With one success under my belt, I was excited, determined and ready to publish again on Wikinews. Researching current news on the internet in class, I came across breaking news about floods inundating Russia. This story had newsworthiness, human interest and had not been covered by many other publications, which is why I decided to re-work this story for publication on Wikinews.
After gathering sources, compiling information and writing a news article, I again, followed the vigorous Wikinews’ publication procedures. While I thought the publication process on Wikinews was tough, I believe it would partially mirror the publication procedures of other newsrooms. Wikinews places high importance on adhering to specific style guidelines and newsworthiness, and this can be seen in the majority of newsrooms. Whether it is Fairfax Media style, News Corporation style or independent style guides, all newspapers, magazines and online news sites have a style guide that they follow to ensure consistency and accuracy in their publications. Therefore, similar to all style guides, journalists need to teach themselves the correct style to suit their publication and ensure their work is up to the standards of that style.
Having to follow Wikinews’ style guide felt strenuous and difficult for me but I can understand now that it was because it was new to me and I did not hold enough knowledge on its specific guidelines. However, having to adhere to this specific style guide was effective and essential practice for me as an aspiring news journalist. The many different style guides and their use is explored by Jojo Maling, who identifies that audience affects the style of a publication as well as preference. Wikinews’ style guide therefore, would be different to The Guardian’s style guide because their audiences are different and their context is different. It also illustrated a very realistic picture of how tough a newsroom can be at times and the dedication, efficiency and strength of character that I need to acquire and practice to excel in these situations.

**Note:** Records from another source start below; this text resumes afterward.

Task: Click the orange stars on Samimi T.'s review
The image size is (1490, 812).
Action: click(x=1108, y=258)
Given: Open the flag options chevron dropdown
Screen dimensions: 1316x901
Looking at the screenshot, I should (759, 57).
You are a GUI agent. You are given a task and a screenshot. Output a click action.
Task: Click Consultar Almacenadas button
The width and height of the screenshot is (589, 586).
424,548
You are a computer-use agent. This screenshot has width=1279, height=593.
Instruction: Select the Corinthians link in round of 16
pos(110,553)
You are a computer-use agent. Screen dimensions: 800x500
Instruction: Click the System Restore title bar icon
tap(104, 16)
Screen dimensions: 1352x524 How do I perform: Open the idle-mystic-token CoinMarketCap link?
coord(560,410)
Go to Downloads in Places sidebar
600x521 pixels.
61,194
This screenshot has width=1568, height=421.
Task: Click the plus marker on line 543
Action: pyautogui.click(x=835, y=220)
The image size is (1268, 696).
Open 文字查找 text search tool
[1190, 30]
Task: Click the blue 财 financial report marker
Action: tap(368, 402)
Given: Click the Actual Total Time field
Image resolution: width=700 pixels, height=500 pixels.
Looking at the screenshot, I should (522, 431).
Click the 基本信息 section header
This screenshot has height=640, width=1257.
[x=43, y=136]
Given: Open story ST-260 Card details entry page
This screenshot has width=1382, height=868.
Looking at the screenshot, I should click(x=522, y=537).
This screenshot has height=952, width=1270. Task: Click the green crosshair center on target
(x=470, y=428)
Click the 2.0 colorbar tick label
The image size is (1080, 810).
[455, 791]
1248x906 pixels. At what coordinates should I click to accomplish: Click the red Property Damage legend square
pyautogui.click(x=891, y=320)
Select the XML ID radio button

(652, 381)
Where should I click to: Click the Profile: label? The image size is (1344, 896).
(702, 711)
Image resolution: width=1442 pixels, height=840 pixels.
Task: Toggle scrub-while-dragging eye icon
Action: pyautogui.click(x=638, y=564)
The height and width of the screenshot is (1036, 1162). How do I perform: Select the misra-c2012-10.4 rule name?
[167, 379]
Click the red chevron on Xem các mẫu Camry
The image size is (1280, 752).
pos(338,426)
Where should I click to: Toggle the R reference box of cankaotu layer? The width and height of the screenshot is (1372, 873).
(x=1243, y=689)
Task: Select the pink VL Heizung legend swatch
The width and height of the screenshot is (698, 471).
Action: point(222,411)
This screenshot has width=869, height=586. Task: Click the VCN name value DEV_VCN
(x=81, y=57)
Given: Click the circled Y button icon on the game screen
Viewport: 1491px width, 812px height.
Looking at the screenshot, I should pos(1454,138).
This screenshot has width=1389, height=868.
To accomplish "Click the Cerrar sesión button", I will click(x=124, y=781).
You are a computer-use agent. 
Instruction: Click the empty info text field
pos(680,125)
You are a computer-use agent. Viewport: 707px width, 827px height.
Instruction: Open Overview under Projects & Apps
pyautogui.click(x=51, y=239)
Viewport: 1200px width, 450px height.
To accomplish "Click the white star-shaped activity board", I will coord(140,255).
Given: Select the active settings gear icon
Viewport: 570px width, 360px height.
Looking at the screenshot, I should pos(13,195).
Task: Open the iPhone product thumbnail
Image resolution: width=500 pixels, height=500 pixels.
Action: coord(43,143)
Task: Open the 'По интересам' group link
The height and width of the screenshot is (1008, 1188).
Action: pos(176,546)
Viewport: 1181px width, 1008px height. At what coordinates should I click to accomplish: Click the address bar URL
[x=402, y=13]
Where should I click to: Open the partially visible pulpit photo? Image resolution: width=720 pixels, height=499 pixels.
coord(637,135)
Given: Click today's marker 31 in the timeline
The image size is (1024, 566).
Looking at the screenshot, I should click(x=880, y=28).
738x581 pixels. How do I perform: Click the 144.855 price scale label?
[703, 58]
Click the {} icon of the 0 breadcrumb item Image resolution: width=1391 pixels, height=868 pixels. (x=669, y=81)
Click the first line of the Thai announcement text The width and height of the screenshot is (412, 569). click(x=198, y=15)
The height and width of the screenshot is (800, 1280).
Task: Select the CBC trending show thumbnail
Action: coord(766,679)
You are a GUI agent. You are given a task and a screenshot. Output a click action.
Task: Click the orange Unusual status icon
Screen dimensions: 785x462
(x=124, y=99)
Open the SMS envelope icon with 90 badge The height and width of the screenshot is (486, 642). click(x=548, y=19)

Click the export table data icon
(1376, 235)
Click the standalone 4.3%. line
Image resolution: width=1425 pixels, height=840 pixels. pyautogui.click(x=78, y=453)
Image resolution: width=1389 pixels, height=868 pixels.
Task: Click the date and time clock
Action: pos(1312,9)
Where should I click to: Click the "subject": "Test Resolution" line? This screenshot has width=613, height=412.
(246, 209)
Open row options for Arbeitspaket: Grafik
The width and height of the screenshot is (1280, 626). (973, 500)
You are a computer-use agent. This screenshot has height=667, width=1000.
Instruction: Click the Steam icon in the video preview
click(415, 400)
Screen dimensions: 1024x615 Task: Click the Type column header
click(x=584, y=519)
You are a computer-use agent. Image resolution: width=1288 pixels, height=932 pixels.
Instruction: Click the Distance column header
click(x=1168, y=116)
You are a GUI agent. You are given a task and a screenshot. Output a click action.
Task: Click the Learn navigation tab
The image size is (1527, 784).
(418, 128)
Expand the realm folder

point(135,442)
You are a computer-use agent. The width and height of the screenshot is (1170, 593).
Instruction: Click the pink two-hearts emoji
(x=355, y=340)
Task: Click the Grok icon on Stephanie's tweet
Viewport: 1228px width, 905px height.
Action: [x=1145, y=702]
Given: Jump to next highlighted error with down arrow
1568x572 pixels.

Additionally, another issue rose during the reviewing process of this article. Approximately 10 minutes after I submitted my article for review, I saw on the Wikinews newsroom that another student from my class had submitted the same story. Anger was my first reaction, and that seemed to stay with me for a while, which I regret now. I spent that afternoon and night constantly checking Wikinews for updates on my story or the other student’s story, hoping that mine would get published. Amidst all this, I received an email from the student, asking if we could merge our stories, however, I did not open the email until the morning after and by then it was too late. Both our stories were moved into archives for future use but neither were published.
Reflecting now, if I would have not let my own determination and selfishness get in the way, my story could have been published with another student’s. In this situation, I believe peer collegiality would have been favourable. Again, this reflects newsrooms around the world, where team work and in some cases partnerships work to produce the best stories. I very much believed that journalists are what Klaus Meir called “lonely riders.” After my experience and reading Meir’s article, I am a firm believer that with innovation in the newsroom, team work has greater importance than ever.